- _What you should do_: Output each record in full, exactly as it stands.

- _Collected data entries_:
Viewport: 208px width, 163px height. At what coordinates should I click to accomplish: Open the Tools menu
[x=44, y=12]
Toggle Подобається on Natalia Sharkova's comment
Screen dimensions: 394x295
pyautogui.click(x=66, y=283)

- _Response for this exercise_:
Viewport: 208px width, 163px height. At what coordinates should I click to accomplish: Open the Tools menu
[x=44, y=12]
Toggle Подобається on Natalia Sharkova's comment
Screen dimensions: 394x295
pyautogui.click(x=66, y=283)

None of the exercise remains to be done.